Each day, Benzinga takes a look back at a notable market-related moment that occurred on this date.

What Happened? President Herbert Hoover signed the Tariff Act of 1930.

Where The Market Was: The Dow closed at 228.57. The Tariff Act of 1930 predates the S&P 500.

What Else Was Going On In The World? In 1930, Mahatma Gandhi began his famous 200-mile nonviolent march to the salt beds of Jalalpur to protest British rule in India. The number of U.S. banks that have failed since the market crash of 1929 exceeds 1,350 as the Great Depression ramped up. The average price of a new house was $7,145.

Smoot-Hawley Tariff Act: The Tariff Act of 1930, also known as the Smoot-Hawley Tariff Bill, increased import tariffs on more than 20,000 good shipped to the U.S.

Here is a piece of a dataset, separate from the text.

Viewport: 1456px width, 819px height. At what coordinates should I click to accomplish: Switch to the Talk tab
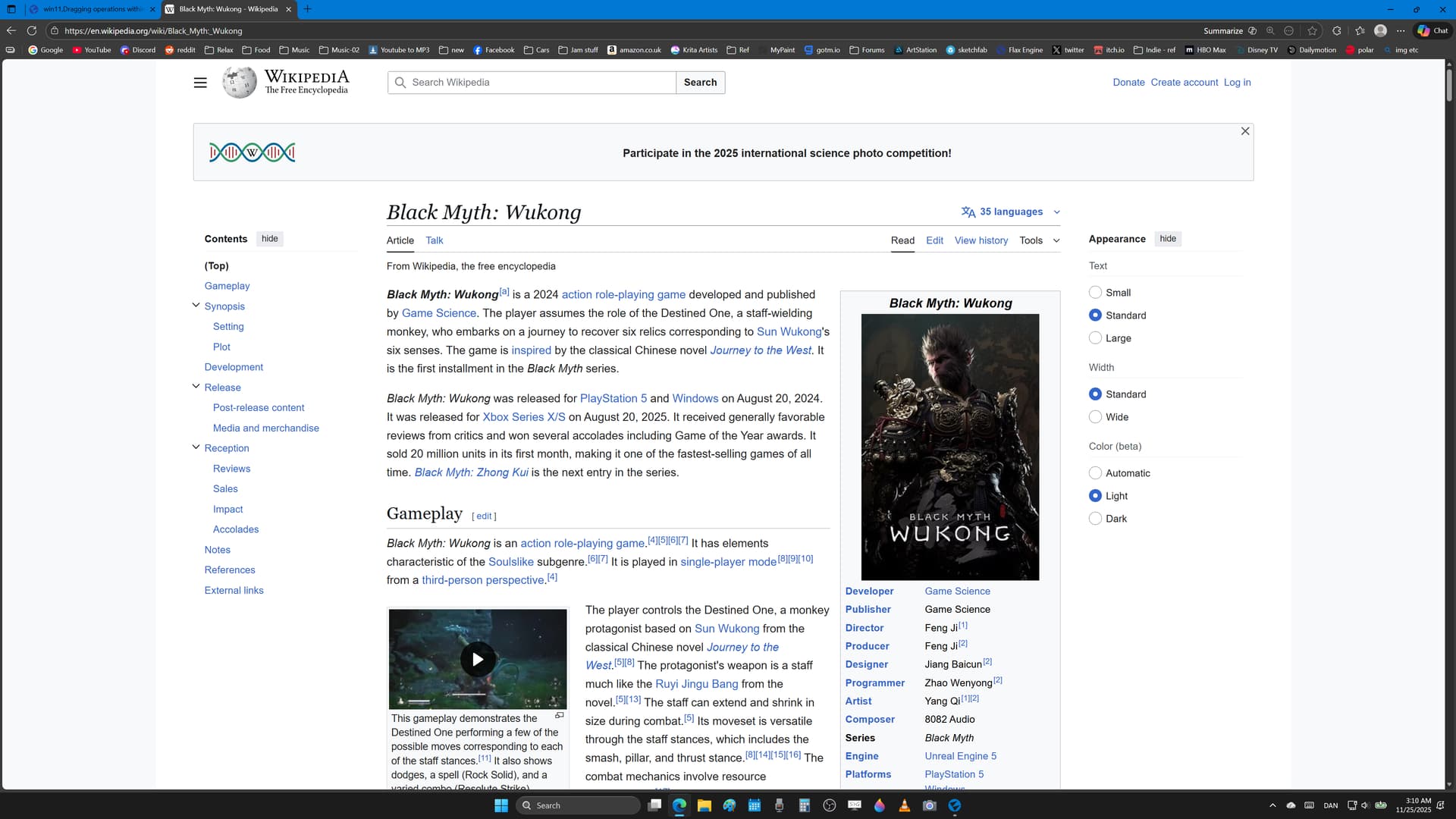tap(434, 240)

The bill was the result of an uptick in protectionism by politicians aiming to stave off the Depression, but experts believe the tariffs simply made things worse. Even at the time, 1,028 economists signed a petition to Hoover telling him to veto the Smoot-Hawley Tariff bill or he would risk further damaging the U.S. economy.

Hoover reportedly personally disagreed with the tariffs, but pressure from his Republican Party and a handful of influential business leaders ultimately convinced Hoover to sign the bill into law.

Senators Smoot and Hawley both lost their bids for re-election in 1932, and President Franklin Roosevelt once again lowered U.S. tariffs in 1934.